[Stored data]
★ ★ ★
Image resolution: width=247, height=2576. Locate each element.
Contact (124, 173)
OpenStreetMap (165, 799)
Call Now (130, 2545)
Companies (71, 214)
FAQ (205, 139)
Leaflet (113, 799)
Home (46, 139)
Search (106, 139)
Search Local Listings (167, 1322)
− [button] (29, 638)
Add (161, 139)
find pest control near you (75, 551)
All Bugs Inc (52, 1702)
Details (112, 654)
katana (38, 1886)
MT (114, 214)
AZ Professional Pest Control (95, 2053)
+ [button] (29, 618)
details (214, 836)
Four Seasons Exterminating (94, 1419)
★ ★ ★
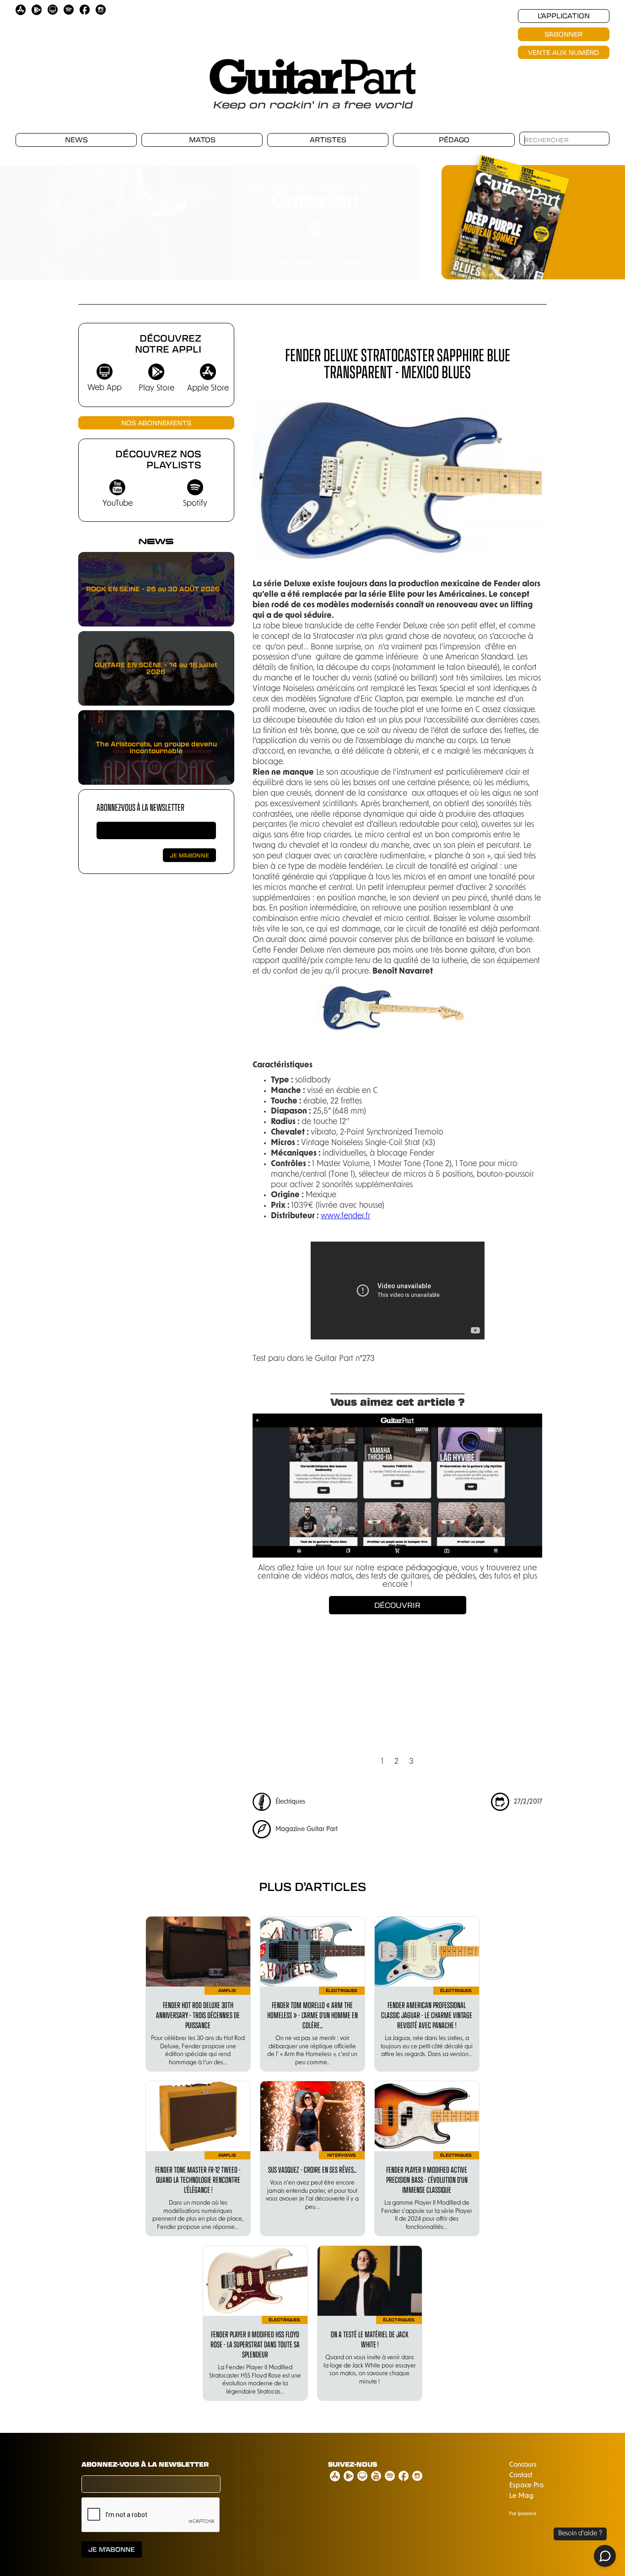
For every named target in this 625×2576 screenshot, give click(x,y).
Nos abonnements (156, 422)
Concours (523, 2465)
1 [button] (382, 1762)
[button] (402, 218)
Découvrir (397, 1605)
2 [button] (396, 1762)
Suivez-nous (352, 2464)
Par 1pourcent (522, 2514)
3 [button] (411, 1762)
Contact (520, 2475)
★ ★ ★
### WORK TASK
Of the lines above, extract only those from the line with "MT (114, 214)" to the line with "Four Seasons Exterminating (94, 1419)", both included, exactly as written.

### SOLUTION TO THIS PROBLEM
MT (114, 214)
AZ Professional Pest Control (95, 2053)
+ [button] (29, 618)
details (214, 836)
Four Seasons Exterminating (94, 1419)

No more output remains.